### WHAT THIS TASK INVOLVES:
The line with "Given: Select Darren Christensen's DC avatar" marks the first line to copy, and the line with "the Top Material" marks the last. Transcribe that stretch of the data below exactly, without pictures.

### EXTRACTED ENTRIES:
Content starts
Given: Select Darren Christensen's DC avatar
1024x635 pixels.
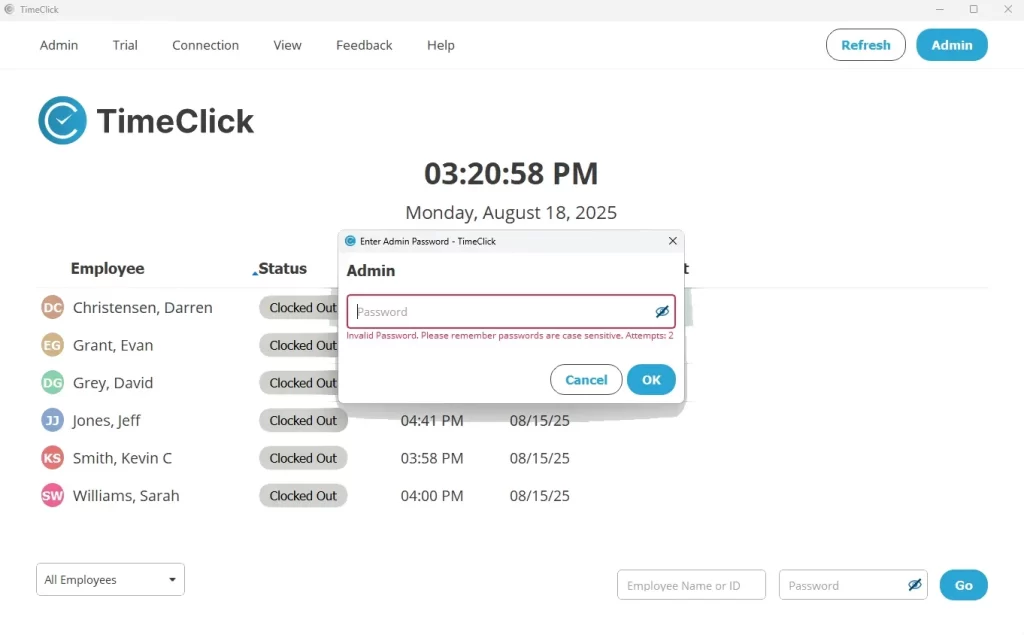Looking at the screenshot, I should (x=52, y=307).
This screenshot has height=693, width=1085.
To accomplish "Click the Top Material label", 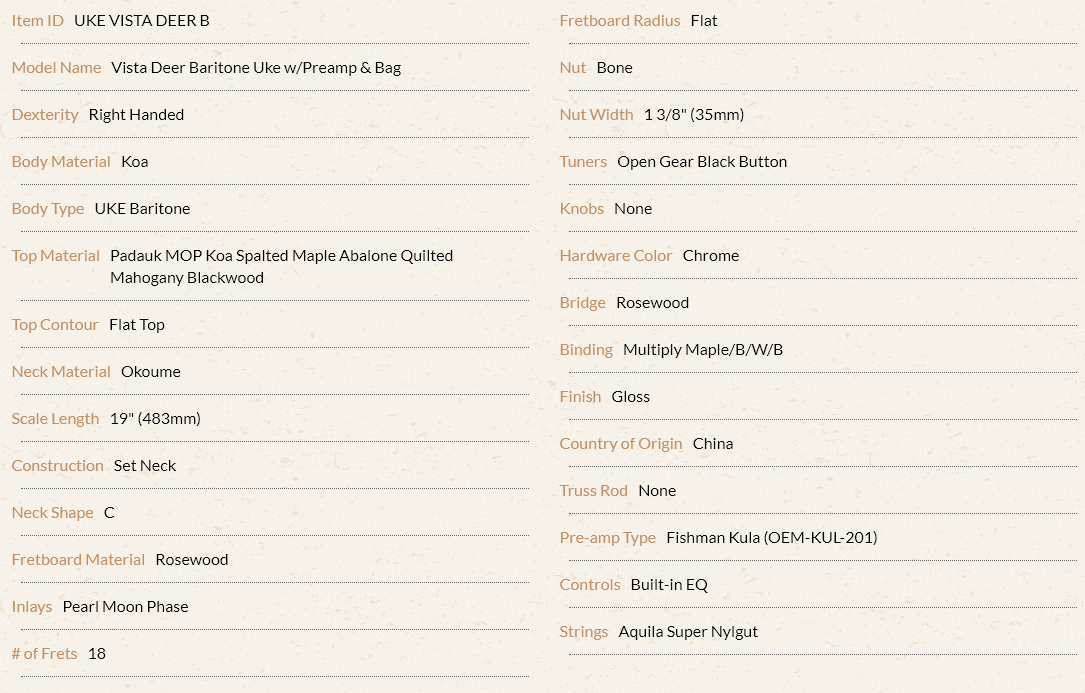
Content ends
Content starts
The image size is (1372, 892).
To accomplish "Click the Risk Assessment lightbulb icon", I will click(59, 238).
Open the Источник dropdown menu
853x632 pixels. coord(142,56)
Content ends
### EXERCISE SOLUTION:
Given: Select Darren Christensen's DC avatar
1024x635 pixels.
Looking at the screenshot, I should (x=52, y=307).
This screenshot has height=693, width=1085.
To accomplish "Click the Top Material label", 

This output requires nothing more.